_THE PROBLEM:_
For the entries below, repeat exactly each line starting with the one that contains "Given: Click the Treinamento sidebar icon" and going on through the one that contains "Image resolution: width=474", and no others.

++++ INPUT MATERIAL

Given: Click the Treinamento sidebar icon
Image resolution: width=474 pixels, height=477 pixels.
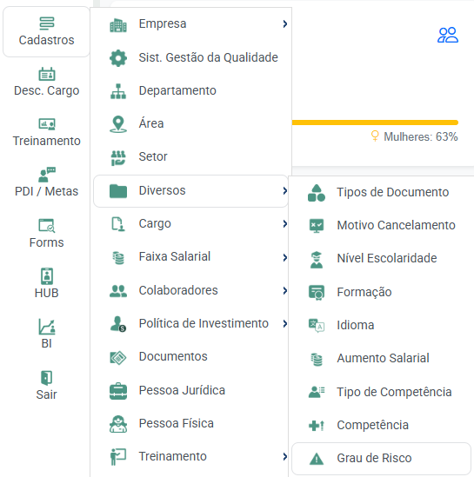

++++++++
++++ INPUT MATERIAL

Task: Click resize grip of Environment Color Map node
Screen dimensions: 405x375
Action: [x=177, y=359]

++++++++

_TASK RESULT:_
Given: Click the Treinamento sidebar icon
Image resolution: width=474 pixels, height=477 pixels.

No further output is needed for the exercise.